■ Work item: Copy all the lines of the data that include the word "computer".

[Pixel coordinate grounding data]
================================
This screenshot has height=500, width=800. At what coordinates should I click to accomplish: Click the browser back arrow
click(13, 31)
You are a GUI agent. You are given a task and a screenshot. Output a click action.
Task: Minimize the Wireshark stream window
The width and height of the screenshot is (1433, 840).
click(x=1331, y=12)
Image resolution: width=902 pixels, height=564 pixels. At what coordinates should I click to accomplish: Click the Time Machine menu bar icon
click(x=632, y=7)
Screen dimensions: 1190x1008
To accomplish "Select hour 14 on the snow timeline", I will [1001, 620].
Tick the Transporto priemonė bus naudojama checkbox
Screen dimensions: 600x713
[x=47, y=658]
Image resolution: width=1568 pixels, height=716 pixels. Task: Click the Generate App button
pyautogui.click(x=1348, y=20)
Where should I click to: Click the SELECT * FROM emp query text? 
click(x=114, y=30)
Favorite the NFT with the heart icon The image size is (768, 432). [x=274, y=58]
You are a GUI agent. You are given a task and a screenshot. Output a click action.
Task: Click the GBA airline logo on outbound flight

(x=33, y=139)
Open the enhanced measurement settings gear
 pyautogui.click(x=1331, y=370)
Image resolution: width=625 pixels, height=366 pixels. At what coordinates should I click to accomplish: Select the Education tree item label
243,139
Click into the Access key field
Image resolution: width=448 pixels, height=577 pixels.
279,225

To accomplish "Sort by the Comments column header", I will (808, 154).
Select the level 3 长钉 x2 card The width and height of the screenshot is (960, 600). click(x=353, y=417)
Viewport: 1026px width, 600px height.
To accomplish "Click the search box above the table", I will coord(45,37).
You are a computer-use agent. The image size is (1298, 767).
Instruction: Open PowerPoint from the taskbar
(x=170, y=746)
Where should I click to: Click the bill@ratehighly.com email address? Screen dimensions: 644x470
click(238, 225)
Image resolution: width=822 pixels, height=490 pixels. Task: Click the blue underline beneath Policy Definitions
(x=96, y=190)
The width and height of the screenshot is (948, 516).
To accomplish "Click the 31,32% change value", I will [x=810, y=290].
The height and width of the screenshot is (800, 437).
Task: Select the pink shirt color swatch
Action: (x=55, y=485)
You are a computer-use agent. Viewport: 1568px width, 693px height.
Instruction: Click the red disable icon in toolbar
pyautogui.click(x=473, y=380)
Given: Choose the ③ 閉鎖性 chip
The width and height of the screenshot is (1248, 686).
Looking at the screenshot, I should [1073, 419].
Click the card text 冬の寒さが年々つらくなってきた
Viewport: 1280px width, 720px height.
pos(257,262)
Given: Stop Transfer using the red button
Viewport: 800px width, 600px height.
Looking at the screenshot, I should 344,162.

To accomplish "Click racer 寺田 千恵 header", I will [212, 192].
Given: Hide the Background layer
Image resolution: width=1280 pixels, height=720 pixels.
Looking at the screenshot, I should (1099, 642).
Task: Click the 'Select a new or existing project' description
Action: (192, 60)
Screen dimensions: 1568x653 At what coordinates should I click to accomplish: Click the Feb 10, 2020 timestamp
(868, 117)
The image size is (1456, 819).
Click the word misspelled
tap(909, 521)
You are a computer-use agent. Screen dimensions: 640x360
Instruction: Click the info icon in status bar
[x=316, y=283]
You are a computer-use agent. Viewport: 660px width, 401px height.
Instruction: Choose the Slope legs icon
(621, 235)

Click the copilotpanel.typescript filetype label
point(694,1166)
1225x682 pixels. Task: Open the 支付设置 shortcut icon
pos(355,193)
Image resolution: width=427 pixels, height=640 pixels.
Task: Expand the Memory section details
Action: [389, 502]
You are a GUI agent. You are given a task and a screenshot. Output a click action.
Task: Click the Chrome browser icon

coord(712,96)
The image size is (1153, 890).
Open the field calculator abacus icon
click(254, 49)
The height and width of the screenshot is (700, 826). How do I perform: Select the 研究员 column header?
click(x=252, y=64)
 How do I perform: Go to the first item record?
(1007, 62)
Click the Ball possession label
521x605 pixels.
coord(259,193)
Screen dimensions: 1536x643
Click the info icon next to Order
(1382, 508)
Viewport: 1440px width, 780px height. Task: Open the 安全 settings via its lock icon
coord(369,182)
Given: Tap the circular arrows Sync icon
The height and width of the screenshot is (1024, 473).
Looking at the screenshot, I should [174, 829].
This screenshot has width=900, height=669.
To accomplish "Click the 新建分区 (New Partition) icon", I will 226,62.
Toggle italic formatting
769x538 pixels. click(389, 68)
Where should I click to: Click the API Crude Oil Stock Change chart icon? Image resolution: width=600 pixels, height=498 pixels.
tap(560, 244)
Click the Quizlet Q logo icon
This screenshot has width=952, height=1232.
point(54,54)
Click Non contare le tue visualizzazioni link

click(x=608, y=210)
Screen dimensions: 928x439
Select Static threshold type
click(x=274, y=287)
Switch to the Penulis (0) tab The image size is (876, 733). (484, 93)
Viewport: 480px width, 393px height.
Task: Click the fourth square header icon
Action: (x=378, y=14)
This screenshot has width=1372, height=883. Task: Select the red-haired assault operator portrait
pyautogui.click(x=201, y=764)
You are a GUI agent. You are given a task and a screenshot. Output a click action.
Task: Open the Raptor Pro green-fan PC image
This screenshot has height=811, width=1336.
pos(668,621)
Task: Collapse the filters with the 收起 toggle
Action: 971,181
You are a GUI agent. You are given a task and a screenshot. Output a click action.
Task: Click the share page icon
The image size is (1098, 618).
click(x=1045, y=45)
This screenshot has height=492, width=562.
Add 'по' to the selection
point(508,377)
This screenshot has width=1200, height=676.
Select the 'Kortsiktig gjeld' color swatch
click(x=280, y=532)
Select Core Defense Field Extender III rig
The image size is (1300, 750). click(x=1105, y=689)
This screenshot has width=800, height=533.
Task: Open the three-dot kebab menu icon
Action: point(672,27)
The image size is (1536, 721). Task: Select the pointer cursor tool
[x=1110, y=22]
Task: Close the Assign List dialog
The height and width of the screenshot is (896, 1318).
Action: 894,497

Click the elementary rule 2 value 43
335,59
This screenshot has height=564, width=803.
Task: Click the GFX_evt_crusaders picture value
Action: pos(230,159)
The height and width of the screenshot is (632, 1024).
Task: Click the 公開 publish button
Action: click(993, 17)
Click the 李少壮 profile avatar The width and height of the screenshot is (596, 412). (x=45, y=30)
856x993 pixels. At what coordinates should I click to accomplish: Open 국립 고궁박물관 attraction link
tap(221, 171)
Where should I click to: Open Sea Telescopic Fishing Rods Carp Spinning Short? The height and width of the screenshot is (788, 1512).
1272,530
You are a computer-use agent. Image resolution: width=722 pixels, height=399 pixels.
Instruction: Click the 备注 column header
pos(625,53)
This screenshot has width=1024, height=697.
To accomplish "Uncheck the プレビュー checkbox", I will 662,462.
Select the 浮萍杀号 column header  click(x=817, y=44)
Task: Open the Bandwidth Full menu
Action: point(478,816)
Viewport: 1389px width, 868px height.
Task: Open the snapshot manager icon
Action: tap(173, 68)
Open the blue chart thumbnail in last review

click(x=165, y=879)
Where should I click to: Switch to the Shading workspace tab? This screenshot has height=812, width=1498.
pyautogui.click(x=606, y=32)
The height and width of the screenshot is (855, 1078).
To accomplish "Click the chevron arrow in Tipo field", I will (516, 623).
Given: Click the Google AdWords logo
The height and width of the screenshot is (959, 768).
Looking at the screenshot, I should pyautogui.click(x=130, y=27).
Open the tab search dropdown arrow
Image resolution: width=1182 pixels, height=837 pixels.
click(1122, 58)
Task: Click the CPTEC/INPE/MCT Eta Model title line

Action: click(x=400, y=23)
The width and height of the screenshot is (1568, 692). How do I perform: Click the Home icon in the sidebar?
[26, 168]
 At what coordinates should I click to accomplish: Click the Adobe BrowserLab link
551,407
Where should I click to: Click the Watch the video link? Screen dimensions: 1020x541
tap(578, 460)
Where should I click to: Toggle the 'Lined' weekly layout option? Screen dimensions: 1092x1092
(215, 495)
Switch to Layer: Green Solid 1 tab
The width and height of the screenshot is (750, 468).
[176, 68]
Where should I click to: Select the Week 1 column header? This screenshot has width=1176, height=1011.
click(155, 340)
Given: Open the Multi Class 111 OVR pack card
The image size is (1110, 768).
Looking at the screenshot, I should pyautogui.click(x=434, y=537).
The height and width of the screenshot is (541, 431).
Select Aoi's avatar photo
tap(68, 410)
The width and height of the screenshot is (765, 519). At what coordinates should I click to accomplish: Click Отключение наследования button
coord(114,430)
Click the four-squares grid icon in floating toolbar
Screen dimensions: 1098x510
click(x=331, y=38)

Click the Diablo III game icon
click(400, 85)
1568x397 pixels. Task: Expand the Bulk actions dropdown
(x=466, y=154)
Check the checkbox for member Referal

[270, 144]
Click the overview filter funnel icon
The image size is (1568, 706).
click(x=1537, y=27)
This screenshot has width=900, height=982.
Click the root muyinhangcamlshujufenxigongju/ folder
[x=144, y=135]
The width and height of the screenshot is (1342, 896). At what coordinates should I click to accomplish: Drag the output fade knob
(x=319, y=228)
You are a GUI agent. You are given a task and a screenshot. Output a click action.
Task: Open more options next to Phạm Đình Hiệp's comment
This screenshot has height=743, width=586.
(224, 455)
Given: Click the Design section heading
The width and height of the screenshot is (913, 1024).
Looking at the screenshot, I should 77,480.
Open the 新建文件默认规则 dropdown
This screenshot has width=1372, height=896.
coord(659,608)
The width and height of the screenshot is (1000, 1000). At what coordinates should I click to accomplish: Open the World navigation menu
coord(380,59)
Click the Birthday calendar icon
================================
■ Problem solution:
You are a computer-use agent. The image size is (1298, 767).
You are a computer-use agent. Viewport: 1568px width, 693px height.
You are a computer-use agent. Screen dimensions: 640x360
You are a computer-use agent. Viewport: 660px width, 401px height.
You are a computer-use agent. Image resolution: width=722 pixels, height=399 pixels.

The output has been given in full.